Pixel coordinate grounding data
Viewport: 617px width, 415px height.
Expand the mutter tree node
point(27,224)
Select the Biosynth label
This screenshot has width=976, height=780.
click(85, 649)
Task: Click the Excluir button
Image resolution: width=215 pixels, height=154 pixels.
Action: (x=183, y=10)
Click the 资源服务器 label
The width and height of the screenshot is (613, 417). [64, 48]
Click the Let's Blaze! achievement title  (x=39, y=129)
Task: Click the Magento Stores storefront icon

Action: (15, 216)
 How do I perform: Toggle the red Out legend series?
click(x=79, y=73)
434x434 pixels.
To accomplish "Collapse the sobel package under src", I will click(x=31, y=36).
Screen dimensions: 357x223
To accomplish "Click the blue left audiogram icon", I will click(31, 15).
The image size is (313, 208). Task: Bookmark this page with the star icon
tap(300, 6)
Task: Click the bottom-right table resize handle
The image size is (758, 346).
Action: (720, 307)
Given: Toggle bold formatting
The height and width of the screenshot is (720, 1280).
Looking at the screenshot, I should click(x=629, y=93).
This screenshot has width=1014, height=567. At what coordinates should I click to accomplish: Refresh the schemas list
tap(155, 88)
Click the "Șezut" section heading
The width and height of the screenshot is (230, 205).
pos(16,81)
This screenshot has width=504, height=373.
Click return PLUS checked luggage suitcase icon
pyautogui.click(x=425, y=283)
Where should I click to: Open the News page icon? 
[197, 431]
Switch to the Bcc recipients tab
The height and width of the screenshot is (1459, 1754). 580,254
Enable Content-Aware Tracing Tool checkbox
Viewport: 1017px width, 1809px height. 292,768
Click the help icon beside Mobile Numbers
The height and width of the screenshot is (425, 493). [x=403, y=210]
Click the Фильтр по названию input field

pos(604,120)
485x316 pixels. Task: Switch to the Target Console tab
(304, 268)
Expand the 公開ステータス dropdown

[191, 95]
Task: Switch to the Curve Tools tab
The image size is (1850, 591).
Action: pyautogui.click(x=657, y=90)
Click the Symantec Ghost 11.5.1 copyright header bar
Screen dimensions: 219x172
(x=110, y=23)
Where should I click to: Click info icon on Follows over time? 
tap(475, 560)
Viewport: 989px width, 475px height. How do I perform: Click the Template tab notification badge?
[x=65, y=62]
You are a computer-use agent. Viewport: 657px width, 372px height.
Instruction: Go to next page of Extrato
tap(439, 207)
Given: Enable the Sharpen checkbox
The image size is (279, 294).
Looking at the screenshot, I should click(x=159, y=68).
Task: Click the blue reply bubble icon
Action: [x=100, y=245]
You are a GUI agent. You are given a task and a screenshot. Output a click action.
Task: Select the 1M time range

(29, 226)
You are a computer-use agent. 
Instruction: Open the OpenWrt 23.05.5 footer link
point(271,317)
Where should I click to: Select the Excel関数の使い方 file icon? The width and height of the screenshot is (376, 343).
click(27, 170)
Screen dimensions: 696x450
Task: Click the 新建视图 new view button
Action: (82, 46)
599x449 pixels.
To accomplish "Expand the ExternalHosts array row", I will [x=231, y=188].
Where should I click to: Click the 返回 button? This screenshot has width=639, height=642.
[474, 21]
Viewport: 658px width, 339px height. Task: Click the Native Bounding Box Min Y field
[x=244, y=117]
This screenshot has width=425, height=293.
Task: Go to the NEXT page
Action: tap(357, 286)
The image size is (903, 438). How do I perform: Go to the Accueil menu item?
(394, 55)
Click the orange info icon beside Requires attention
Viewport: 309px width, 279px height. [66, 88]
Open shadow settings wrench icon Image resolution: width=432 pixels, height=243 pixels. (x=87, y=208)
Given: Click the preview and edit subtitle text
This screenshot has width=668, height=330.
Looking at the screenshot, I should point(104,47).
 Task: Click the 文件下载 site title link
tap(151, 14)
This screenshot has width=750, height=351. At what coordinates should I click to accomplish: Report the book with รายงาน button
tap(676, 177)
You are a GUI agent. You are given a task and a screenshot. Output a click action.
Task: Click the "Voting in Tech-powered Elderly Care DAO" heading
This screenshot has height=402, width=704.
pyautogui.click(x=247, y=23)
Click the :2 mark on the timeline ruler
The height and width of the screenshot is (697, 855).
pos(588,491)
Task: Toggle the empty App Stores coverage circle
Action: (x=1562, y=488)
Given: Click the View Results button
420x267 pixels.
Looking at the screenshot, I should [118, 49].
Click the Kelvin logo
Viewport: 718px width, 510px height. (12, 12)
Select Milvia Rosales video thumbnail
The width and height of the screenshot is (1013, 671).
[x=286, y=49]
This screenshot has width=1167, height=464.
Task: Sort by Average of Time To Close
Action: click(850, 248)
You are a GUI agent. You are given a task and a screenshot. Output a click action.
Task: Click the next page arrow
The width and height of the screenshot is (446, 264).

**Your instructions**
Return what is listed above, exactly and completely.

**Exercise result**
Viewport: 617px width, 415px height.
Expand the mutter tree node
point(27,224)
Select the Biosynth label
This screenshot has width=976, height=780.
click(85, 649)
Task: Click the Excluir button
Image resolution: width=215 pixels, height=154 pixels.
Action: (x=183, y=10)
Click the 资源服务器 label
The width and height of the screenshot is (613, 417). [64, 48]
Click the Let's Blaze! achievement title  (x=39, y=129)
Task: Click the Magento Stores storefront icon

Action: (15, 216)
 How do I perform: Toggle the red Out legend series?
click(x=79, y=73)
434x434 pixels.
To accomplish "Collapse the sobel package under src", I will click(x=31, y=36).
Screen dimensions: 357x223
To accomplish "Click the blue left audiogram icon", I will click(31, 15).
The image size is (313, 208). Task: Bookmark this page with the star icon
tap(300, 6)
Task: Click the bottom-right table resize handle
The image size is (758, 346).
Action: (720, 307)
Given: Toggle bold formatting
The height and width of the screenshot is (720, 1280).
Looking at the screenshot, I should click(x=629, y=93).
This screenshot has width=1014, height=567. At what coordinates should I click to accomplish: Refresh the schemas list
tap(155, 88)
Click the "Șezut" section heading
The width and height of the screenshot is (230, 205).
pos(16,81)
This screenshot has width=504, height=373.
Click return PLUS checked luggage suitcase icon
pyautogui.click(x=425, y=283)
Where should I click to: Open the News page icon? 
[197, 431]
Switch to the Bcc recipients tab
The height and width of the screenshot is (1459, 1754). 580,254
Enable Content-Aware Tracing Tool checkbox
Viewport: 1017px width, 1809px height. 292,768
Click the help icon beside Mobile Numbers
The height and width of the screenshot is (425, 493). [x=403, y=210]
Click the Фильтр по названию input field

pos(604,120)
485x316 pixels. Task: Switch to the Target Console tab
(304, 268)
Expand the 公開ステータス dropdown

[191, 95]
Task: Switch to the Curve Tools tab
The image size is (1850, 591).
Action: pyautogui.click(x=657, y=90)
Click the Symantec Ghost 11.5.1 copyright header bar
Screen dimensions: 219x172
(x=110, y=23)
Where should I click to: Click info icon on Follows over time? 
tap(475, 560)
Viewport: 989px width, 475px height. How do I perform: Click the Template tab notification badge?
[x=65, y=62]
You are a computer-use agent. Viewport: 657px width, 372px height.
Instruction: Go to next page of Extrato
tap(439, 207)
Given: Enable the Sharpen checkbox
The image size is (279, 294).
Looking at the screenshot, I should click(x=159, y=68).
Task: Click the blue reply bubble icon
Action: [x=100, y=245]
You are a GUI agent. You are given a task and a screenshot. Output a click action.
Task: Select the 1M time range

(29, 226)
You are a computer-use agent. 
Instruction: Open the OpenWrt 23.05.5 footer link
point(271,317)
Where should I click to: Select the Excel関数の使い方 file icon? The width and height of the screenshot is (376, 343).
click(27, 170)
Screen dimensions: 696x450
Task: Click the 新建视图 new view button
Action: (82, 46)
599x449 pixels.
To accomplish "Expand the ExternalHosts array row", I will [x=231, y=188].
Where should I click to: Click the 返回 button? This screenshot has width=639, height=642.
[474, 21]
Viewport: 658px width, 339px height. Task: Click the Native Bounding Box Min Y field
[x=244, y=117]
This screenshot has width=425, height=293.
Task: Go to the NEXT page
Action: tap(357, 286)
The image size is (903, 438). How do I perform: Go to the Accueil menu item?
(394, 55)
Click the orange info icon beside Requires attention
Viewport: 309px width, 279px height. [66, 88]
Open shadow settings wrench icon Image resolution: width=432 pixels, height=243 pixels. (x=87, y=208)
Given: Click the preview and edit subtitle text
This screenshot has width=668, height=330.
Looking at the screenshot, I should point(104,47).
 Task: Click the 文件下载 site title link
tap(151, 14)
This screenshot has width=750, height=351. At what coordinates should I click to accomplish: Report the book with รายงาน button
tap(676, 177)
You are a GUI agent. You are given a task and a screenshot. Output a click action.
Task: Click the "Voting in Tech-powered Elderly Care DAO" heading
This screenshot has height=402, width=704.
pyautogui.click(x=247, y=23)
Click the :2 mark on the timeline ruler
The height and width of the screenshot is (697, 855).
pos(588,491)
Task: Toggle the empty App Stores coverage circle
Action: (x=1562, y=488)
Given: Click the View Results button
420x267 pixels.
Looking at the screenshot, I should [118, 49].
Click the Kelvin logo
Viewport: 718px width, 510px height. (12, 12)
Select Milvia Rosales video thumbnail
The width and height of the screenshot is (1013, 671).
[x=286, y=49]
This screenshot has width=1167, height=464.
Task: Sort by Average of Time To Close
Action: click(850, 248)
You are a GUI agent. You are given a task and a screenshot. Output a click action.
Task: Click the next page arrow
The width and height of the screenshot is (446, 264).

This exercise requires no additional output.